Handwriting Retrieval Demonstrations

Introduction and Instructions

Center for Intelligent Information Retrieval
University of Massachusetts Amherst

Introduction

This page contain a brief introduction to the handwritten historical document retrieval systems that have been developed at the Center for Intelligent Information Retrieval. These systems retrieve actual handwritten pages (not transcriptions) given text queries. To the best of our knowledge, these are the first off-line handwriting retrieval systems. All of the demonstration systems described here have been built on a subset of the George Washington collection at the Library of Congress. We are providing a small portion of this collection with ground truth on the CIIR download page (look for Word Image Data Sets).

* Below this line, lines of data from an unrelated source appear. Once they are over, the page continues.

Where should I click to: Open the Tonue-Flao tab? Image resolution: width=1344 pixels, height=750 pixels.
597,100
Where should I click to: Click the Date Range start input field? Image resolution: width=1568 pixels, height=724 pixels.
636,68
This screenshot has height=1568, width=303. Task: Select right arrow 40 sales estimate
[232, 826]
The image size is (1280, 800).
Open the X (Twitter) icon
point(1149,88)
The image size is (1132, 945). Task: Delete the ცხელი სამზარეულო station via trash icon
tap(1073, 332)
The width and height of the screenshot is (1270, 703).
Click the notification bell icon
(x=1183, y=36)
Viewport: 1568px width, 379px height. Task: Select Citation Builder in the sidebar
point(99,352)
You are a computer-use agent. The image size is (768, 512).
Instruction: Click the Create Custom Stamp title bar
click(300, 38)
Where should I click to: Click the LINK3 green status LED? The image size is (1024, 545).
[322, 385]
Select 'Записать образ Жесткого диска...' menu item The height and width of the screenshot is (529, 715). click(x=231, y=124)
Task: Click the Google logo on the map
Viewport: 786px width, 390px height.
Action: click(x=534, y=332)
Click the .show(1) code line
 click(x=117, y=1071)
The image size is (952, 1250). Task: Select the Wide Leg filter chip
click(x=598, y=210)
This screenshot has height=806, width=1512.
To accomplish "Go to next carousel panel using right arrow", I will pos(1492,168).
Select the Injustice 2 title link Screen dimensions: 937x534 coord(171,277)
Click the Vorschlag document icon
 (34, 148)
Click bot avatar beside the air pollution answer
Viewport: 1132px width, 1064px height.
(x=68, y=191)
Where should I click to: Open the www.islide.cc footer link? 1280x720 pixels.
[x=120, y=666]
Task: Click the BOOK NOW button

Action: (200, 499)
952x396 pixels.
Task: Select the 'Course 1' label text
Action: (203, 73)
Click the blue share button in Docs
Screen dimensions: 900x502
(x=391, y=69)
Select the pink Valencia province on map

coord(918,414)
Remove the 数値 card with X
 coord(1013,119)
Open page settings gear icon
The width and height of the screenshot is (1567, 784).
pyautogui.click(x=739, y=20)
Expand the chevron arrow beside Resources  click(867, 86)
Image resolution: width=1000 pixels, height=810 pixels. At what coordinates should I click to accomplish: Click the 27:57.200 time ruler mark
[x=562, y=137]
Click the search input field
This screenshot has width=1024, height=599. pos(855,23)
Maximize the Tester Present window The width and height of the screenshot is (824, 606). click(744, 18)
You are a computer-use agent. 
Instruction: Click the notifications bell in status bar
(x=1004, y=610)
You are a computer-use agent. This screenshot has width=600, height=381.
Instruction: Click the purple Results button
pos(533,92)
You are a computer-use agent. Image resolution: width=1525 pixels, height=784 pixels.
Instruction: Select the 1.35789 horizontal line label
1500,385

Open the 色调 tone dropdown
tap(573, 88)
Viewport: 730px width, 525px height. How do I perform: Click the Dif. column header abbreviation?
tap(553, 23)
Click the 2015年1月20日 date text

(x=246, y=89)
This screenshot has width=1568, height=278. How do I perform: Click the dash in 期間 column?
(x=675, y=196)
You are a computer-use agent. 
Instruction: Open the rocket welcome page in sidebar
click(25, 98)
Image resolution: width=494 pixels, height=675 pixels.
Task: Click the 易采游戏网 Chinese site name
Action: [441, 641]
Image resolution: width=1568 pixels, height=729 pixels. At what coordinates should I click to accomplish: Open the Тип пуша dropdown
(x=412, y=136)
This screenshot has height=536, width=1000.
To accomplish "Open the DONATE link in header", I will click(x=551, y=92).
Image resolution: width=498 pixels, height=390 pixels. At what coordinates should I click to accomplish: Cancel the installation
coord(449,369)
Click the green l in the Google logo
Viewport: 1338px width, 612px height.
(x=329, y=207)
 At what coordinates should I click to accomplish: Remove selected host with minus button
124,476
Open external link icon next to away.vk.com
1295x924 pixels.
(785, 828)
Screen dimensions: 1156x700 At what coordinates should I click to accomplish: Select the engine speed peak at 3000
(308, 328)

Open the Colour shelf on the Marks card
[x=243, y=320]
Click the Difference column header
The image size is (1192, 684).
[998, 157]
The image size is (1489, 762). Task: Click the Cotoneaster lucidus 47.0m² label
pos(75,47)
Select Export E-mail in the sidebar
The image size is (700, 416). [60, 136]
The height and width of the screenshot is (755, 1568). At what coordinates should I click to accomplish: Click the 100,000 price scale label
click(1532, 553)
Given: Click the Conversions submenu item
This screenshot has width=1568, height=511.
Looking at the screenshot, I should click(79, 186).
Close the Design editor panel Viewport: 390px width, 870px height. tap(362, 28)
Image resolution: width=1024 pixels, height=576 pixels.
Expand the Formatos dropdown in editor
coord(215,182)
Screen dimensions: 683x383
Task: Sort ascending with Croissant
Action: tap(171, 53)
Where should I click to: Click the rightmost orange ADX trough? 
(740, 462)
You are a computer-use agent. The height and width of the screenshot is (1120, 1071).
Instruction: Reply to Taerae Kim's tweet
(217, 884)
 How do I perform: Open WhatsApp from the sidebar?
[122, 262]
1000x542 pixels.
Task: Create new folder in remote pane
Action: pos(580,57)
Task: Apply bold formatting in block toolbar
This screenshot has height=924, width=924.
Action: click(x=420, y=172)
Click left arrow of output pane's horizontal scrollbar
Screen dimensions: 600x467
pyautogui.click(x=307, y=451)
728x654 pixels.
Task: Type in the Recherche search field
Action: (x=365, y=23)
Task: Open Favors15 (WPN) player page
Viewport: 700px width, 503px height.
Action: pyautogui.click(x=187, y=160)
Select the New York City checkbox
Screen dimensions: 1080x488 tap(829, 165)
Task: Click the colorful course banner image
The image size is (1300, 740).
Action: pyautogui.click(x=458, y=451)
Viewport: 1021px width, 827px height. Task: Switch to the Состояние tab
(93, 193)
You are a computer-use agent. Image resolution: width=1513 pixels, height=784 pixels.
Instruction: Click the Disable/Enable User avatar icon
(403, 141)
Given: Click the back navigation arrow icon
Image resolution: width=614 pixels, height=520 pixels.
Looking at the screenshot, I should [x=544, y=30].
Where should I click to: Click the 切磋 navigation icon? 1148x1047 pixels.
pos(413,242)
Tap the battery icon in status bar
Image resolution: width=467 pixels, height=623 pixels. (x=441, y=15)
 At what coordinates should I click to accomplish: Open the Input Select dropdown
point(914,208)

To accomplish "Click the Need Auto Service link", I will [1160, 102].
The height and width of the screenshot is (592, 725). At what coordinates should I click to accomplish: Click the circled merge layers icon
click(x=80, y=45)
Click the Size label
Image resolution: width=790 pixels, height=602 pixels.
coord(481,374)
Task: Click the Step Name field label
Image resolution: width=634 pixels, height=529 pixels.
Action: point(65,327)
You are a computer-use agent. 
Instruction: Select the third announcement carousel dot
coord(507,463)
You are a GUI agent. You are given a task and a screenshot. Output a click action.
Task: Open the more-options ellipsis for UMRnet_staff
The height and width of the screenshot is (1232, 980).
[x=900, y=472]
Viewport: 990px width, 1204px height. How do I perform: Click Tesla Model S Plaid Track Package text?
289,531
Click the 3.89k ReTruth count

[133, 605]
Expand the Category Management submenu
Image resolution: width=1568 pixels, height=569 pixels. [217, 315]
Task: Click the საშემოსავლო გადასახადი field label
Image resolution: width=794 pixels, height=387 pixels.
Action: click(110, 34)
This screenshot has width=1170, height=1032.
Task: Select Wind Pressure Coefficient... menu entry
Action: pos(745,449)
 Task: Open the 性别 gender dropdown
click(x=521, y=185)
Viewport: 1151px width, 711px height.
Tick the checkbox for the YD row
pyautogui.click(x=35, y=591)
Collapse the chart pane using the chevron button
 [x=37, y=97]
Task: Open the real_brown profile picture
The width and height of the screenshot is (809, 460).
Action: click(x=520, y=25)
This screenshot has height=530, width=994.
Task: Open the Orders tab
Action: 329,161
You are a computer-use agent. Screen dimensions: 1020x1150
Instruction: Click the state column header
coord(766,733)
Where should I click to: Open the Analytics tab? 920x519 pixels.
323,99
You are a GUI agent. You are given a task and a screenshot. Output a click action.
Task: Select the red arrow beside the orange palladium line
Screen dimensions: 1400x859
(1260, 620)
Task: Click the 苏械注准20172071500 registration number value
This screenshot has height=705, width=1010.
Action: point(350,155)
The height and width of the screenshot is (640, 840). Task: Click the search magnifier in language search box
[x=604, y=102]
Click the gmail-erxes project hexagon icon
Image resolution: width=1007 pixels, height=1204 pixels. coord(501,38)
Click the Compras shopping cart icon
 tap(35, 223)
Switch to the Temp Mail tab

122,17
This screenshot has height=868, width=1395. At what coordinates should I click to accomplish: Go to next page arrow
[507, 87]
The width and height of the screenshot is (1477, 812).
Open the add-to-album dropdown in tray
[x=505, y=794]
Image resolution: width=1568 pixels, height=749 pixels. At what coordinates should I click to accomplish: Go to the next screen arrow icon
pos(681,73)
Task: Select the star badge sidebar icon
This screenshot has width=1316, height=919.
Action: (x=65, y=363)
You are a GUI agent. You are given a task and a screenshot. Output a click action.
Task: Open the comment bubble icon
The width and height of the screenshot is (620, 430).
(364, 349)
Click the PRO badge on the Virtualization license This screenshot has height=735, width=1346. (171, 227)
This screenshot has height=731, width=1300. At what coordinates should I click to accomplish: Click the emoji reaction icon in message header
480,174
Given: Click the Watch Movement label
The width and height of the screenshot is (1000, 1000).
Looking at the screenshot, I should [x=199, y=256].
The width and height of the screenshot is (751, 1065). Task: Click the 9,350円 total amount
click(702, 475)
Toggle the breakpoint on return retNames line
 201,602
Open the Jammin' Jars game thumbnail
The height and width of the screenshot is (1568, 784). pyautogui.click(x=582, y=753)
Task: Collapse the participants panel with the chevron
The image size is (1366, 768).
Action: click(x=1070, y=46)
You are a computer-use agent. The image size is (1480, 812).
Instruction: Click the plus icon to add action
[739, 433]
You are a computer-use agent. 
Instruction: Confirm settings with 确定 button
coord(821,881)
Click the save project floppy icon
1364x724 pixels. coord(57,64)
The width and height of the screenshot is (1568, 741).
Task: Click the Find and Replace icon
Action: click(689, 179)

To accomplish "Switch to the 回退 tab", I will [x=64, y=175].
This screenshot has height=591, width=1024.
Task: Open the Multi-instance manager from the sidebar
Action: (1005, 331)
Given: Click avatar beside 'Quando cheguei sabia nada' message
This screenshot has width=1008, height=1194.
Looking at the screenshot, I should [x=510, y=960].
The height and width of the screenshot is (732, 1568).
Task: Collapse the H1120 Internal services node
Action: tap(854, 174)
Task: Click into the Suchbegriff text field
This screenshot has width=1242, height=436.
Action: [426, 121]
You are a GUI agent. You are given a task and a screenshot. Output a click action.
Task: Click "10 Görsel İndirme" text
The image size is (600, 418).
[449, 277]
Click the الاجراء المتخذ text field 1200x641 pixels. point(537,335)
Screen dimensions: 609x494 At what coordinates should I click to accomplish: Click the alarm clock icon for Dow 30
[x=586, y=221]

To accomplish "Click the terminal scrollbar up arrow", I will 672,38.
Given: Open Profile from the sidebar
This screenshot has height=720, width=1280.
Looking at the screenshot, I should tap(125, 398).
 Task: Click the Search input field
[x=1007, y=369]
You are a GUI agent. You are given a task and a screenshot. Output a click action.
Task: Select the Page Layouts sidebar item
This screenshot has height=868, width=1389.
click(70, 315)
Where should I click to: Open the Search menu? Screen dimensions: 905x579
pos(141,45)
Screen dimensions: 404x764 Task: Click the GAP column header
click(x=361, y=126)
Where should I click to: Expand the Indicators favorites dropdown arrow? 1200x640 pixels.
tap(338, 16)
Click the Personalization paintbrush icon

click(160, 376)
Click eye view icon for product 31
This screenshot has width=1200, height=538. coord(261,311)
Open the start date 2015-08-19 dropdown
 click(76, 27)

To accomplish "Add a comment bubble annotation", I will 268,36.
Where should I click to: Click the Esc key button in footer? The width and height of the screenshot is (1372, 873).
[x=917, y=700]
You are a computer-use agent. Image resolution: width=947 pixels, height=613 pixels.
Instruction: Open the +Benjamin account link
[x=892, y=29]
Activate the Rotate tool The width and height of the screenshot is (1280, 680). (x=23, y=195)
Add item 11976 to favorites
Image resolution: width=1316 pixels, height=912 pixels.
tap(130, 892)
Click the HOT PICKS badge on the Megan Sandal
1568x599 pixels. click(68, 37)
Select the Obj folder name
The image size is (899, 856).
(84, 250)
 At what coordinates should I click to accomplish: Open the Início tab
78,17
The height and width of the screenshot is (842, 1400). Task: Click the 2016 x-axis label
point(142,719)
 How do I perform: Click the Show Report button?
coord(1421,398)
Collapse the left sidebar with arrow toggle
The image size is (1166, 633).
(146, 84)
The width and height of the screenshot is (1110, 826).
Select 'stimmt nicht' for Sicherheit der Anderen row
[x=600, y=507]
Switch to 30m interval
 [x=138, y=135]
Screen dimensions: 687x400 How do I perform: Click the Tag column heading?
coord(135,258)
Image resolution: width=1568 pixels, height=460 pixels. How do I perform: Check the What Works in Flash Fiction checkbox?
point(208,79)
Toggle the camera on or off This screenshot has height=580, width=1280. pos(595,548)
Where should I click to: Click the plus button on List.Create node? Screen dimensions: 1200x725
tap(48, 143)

Example page from the George Washington collection.	Screenshot of the line retrieval demo system.

Instructions

Querying

All of the demonstration systems below allow you to enter one or more query terms in English and in ASCII notation (most image-based retrieval systems require a query in terms of an image). The results are returned as a ranked list of retrieval units, which are either lines or pages.

Good Query Terms

When querying you should keep in mind that the particular document subset we used for our demonstration systems is mostly about orders that Washington sent to various places. In fact, most of these letters contain the header Letters, Orders and Instructions as in the page above. Query terms that are likely to yield results are of military nature (e.g. regiment), place names (e.g. Alexandria), organizational terms (e.g. provision) and similar ones. A good place to pick query terms are the documents themselves: try retrieving a page with one of the above terms and pick other query terms from there.

Query Confidence Scores

When you query, you may see a query confidence indicator bar. It is meant to give you an idea of how well the system expects to do for the given query term. If the bar is less than half, this means that the amount of training data is really small. The more training data the system has for the given word, the better the retrieval performance will be when using that query.

Stemming

When you enter a query term, it is stemmed. That is, when you search for recruit, recruits, recruiting, etc. you will get the exact same results. This is useful for finding words that are morphologically similar to the query.

Retrieval Results

In the case of line retrieval, at each rank an entire line is returned. Clicking on any of the word images in a line will take you to the original page image.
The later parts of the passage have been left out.